Q4 From 1990-2000 the highbrow Frankfurter Allgemeine Zeitung literary section featured headlines plundered from what other publication?

Q5 What was unusual about the 1975 LP The Best of Tony Bennett?



Q1 Some years ago, the Australian art critic Robert Hughes had a new washing machine installed in his New York apartment. What was unusual about this incident?

Q2 What do Finns call the 4th or “ring finger” of the hand?

Q3 Who invented the Cat Flap?

Q4 The British are planning to land a probe on Mars in 2003. What will it do after it has landed?

Q5 What percentage of peanut butter is sold as crunchy peanut butter?



Q1 What is next in the sequence – Car, Scratch, Melt, ….

Q2 How did 19th-century German scientists explain the arched brow of Neanderthal skulls?

Q3 Thomas Huxley was known as “Darwin’s Bulldog”. Who (alive now) has been called “Darwin’s Greyhound”?

Q4 How long did it take Copernicus’s theory (that the Earth orbits the Sun instead of vice versa) to be accepted?

Q5 How many people are airborne over the USA during the daytime?



Q1 King Midas – the touch-turns-to-gold guy – really existed (Phrygia, 700BC) and his funeral feast leftovers have been studied.
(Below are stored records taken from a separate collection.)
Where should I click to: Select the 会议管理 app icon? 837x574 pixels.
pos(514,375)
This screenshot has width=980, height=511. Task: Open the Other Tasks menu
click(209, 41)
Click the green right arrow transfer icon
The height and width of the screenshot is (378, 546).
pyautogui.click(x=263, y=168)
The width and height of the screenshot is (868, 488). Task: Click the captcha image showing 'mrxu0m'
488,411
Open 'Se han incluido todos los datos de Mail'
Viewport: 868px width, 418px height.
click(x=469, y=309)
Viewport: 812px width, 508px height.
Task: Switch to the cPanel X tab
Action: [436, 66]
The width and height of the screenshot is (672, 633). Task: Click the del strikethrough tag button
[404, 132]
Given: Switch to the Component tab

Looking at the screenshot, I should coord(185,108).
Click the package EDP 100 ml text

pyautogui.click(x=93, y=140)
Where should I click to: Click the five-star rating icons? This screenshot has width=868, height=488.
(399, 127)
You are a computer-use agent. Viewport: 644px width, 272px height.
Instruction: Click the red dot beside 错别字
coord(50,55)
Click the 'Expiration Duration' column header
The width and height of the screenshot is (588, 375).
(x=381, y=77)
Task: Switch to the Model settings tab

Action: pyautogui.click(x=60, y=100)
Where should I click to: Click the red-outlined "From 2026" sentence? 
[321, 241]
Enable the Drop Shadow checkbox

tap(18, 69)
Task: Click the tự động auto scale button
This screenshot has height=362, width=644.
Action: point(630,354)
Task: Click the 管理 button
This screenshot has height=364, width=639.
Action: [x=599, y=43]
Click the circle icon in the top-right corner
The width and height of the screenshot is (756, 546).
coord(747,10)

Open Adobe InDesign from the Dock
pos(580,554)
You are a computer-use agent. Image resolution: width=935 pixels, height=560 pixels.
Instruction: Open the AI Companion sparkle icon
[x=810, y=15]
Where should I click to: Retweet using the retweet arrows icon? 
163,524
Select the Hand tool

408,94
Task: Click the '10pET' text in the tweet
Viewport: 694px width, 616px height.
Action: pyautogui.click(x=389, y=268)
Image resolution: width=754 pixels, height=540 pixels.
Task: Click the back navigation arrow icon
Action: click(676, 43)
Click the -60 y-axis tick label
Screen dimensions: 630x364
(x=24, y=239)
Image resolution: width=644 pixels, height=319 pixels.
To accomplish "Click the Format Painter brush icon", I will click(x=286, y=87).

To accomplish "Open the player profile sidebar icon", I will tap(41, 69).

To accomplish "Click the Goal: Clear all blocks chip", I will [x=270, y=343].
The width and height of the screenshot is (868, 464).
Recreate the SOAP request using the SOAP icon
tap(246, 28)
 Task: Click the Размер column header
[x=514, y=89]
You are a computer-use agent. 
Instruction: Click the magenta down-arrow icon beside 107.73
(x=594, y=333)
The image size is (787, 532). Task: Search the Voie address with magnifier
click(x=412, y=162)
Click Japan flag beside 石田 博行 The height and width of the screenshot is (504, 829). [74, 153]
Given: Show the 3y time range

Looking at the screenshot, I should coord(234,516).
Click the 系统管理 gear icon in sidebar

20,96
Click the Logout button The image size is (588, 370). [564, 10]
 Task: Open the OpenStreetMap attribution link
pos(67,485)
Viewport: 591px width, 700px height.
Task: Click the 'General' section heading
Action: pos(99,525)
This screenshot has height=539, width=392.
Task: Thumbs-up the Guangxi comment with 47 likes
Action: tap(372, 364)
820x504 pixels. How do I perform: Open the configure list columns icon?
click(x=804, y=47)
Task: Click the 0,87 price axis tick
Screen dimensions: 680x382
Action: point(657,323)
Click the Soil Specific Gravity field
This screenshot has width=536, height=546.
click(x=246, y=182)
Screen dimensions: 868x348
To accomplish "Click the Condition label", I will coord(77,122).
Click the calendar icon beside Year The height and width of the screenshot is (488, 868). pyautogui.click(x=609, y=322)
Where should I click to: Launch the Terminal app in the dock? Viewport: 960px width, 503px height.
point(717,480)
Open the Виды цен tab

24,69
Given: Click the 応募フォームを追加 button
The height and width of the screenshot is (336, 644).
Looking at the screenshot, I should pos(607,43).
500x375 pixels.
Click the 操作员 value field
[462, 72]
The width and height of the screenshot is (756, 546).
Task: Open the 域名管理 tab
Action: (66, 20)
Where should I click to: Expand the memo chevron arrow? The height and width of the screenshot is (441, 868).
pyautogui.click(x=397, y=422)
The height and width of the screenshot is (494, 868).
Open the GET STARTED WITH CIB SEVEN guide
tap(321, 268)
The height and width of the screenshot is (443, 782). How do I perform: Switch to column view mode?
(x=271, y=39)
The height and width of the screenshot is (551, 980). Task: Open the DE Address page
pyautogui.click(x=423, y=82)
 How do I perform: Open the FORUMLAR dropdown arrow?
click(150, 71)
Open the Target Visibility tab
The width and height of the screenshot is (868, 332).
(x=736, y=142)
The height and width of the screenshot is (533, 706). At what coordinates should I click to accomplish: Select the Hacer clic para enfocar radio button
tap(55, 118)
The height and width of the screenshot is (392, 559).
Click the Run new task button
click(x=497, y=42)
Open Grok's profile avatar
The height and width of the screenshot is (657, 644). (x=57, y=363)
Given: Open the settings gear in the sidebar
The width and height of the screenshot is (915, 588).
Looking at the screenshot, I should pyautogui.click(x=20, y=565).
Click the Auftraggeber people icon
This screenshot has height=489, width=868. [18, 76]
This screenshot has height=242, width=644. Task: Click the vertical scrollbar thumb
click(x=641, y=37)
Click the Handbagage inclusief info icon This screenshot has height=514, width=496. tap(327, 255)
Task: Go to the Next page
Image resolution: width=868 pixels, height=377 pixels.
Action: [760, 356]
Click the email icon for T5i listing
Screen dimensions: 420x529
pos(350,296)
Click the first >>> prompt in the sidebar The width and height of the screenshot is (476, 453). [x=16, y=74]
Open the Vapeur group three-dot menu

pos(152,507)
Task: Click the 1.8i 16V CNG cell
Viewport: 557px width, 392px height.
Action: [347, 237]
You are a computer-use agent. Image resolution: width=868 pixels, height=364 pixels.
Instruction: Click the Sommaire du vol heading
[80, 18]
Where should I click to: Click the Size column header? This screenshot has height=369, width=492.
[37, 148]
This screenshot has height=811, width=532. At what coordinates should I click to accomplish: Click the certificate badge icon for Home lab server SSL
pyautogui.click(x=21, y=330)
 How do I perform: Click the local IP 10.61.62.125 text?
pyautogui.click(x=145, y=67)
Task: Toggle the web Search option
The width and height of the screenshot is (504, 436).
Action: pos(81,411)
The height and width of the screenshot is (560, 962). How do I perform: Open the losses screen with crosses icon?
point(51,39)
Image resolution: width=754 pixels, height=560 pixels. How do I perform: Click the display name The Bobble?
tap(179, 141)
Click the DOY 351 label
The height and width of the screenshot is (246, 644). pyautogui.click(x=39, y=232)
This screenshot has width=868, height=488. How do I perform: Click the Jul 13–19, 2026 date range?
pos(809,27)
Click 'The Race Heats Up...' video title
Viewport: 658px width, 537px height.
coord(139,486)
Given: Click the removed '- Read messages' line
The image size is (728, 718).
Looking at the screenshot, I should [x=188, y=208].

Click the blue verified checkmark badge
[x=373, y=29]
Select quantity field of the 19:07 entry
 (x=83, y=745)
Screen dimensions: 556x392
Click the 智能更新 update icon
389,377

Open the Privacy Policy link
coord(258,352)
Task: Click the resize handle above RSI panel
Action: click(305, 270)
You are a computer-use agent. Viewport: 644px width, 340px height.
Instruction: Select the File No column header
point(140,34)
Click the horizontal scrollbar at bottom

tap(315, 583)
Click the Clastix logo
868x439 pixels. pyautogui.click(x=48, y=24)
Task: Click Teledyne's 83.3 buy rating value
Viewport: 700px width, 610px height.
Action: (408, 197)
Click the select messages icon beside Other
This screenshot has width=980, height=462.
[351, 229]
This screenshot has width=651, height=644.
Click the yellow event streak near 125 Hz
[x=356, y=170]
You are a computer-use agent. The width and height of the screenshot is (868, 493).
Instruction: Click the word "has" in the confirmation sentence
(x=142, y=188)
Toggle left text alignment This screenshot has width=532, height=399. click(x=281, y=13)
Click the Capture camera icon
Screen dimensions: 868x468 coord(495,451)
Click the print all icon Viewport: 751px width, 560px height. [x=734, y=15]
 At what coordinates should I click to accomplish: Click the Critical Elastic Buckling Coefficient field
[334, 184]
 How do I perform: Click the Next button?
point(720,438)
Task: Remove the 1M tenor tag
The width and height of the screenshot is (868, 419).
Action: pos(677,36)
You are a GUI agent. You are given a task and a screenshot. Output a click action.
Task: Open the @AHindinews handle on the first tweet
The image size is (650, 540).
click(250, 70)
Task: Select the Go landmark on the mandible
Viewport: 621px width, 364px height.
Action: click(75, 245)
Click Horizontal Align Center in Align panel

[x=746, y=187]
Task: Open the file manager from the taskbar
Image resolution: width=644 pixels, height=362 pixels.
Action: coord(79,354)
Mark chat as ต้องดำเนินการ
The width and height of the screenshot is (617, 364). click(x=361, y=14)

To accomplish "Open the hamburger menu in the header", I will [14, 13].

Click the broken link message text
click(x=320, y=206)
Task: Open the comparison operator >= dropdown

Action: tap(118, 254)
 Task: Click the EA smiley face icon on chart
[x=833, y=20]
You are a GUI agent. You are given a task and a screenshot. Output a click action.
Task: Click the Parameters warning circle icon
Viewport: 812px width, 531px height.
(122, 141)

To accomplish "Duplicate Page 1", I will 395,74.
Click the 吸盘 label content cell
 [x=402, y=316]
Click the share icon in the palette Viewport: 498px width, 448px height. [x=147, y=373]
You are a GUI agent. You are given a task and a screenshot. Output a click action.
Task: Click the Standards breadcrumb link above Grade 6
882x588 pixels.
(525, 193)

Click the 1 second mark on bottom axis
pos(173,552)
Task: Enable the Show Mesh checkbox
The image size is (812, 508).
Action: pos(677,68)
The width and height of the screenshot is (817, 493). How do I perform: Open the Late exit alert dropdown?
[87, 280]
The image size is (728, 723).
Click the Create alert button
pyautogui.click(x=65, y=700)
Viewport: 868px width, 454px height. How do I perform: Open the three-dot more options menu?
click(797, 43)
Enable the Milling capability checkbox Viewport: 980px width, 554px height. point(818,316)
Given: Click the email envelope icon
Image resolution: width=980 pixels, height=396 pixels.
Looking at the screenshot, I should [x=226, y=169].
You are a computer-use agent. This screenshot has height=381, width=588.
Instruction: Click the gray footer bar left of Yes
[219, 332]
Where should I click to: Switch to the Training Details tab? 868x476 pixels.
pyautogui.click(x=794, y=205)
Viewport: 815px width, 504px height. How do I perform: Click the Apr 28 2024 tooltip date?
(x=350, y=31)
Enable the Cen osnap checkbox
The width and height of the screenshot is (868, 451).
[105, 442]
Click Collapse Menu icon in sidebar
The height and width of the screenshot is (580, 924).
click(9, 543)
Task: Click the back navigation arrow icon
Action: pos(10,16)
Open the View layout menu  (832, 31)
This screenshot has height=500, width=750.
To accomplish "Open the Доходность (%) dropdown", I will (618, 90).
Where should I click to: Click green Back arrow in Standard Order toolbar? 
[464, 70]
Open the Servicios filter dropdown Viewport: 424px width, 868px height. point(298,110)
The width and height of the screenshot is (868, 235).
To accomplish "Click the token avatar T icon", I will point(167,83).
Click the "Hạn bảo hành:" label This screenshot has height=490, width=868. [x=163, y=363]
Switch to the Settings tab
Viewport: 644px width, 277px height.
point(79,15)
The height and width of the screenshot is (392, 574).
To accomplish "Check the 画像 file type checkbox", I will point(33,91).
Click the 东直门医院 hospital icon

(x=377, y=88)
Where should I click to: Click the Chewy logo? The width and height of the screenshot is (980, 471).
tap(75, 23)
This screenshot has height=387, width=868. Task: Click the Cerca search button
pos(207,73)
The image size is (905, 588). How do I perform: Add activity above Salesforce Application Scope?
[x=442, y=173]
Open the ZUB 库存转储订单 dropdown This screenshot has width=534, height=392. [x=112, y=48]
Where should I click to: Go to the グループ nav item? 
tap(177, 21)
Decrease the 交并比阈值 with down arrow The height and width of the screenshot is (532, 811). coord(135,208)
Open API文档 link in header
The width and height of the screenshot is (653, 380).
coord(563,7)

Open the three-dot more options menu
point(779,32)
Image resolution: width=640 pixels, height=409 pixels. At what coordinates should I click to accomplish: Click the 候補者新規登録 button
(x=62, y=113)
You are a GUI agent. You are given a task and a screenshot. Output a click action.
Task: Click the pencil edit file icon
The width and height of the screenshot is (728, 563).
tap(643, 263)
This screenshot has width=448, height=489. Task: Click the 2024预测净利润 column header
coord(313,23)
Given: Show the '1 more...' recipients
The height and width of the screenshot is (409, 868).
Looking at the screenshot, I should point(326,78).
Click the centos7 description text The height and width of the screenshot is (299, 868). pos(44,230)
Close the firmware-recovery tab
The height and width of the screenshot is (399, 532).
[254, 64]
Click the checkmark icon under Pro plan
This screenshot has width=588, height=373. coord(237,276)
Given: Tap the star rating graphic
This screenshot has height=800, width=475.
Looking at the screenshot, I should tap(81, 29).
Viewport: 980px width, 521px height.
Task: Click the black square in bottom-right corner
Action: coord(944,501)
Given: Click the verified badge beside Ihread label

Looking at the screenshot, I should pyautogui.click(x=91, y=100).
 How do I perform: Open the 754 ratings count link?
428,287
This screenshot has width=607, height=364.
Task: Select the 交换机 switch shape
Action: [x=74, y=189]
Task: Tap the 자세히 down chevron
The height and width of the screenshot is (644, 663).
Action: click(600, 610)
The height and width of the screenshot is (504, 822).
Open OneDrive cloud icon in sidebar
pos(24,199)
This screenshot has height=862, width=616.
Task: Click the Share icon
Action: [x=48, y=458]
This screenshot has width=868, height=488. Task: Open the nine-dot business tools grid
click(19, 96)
What did they eat?

Q2 In Liechtenstein’s last war, they sent 80 troops to go and wallop the Dutch, how many men returned?

Q3 What dictionary starts with (in English) sky, baffle, hat, head, beret?

Q4 What type of footwear does Margaret Thatcher usually wear?

Q5 In Finnish and Estonian folk myths, what are the water-gods usually made of?



Q1 What is, or rather was before the Russians flattened it, the principal source of revenue of Chechnya?

Q2 What languages are related to Korean?

Q3 Where is Lake Vostok?

Q4 Four cards show D,F,3,2 – there is a theory that D always has 3 on the other side, what cards should you turn over to investigate this?

Q5 Freud said that a diagnosis was probably correct if the patient agreed with the analyst about it. What if the patient vehemently disagreed with the diagnosis?